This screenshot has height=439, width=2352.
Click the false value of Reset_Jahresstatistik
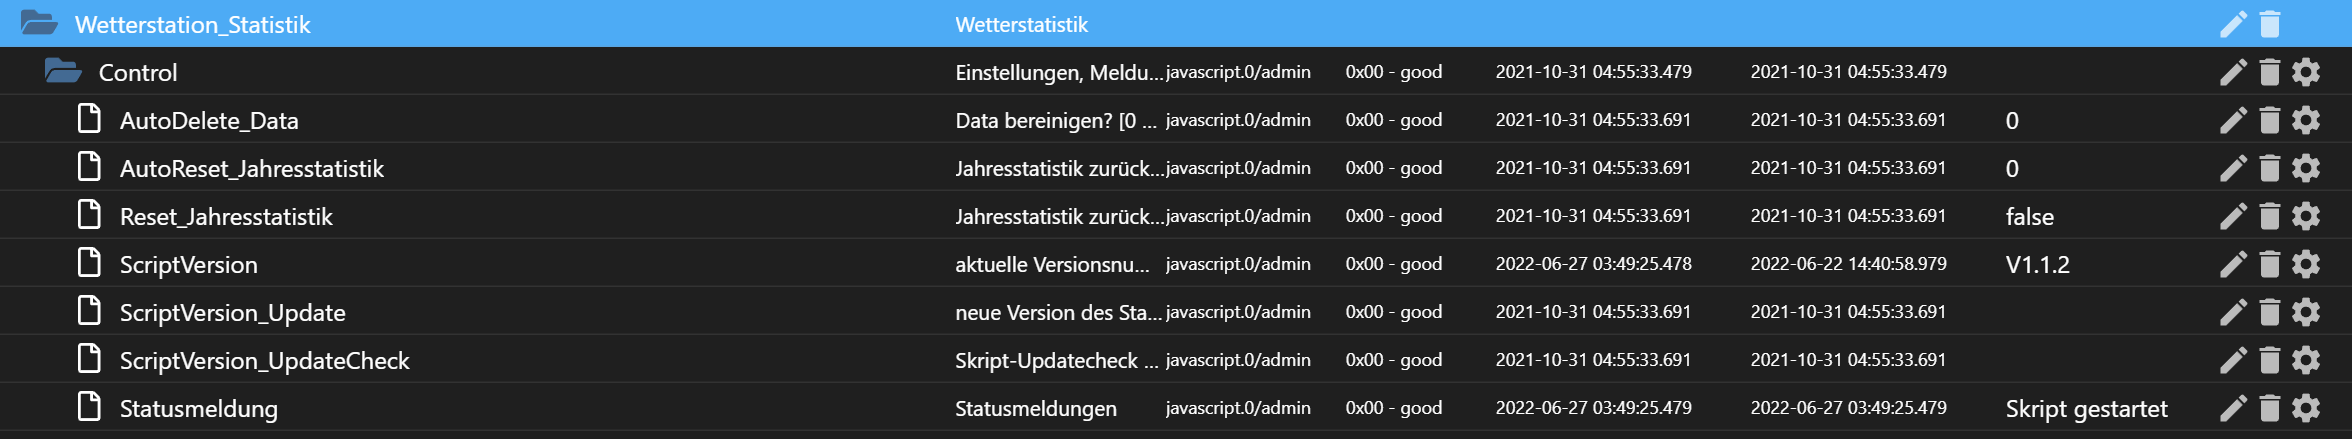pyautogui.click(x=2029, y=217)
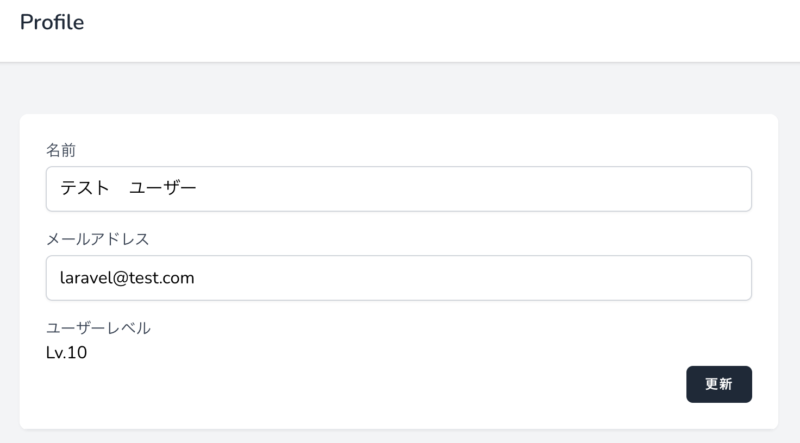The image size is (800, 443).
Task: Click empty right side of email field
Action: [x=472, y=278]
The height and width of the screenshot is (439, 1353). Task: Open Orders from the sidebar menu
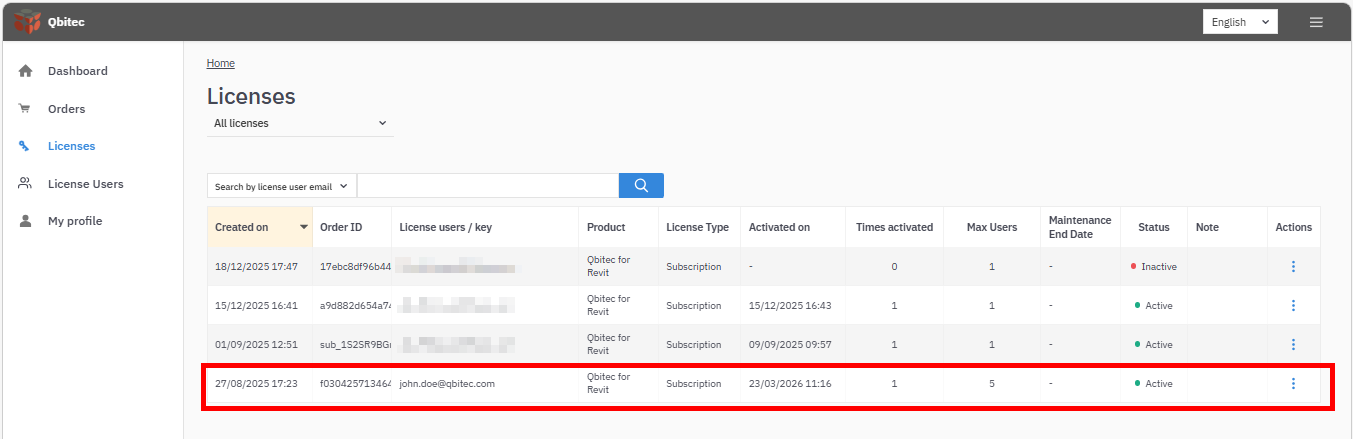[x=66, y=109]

§ **WHAT YOU SHOULD DO**: Restate the lines above exactly, from the one bearing "The height and" through the final line of the material, both included, omitting pictures.

§ **OUTPUT**:
The height and width of the screenshot is (439, 1353). Task: Open Orders from the sidebar menu
[x=66, y=109]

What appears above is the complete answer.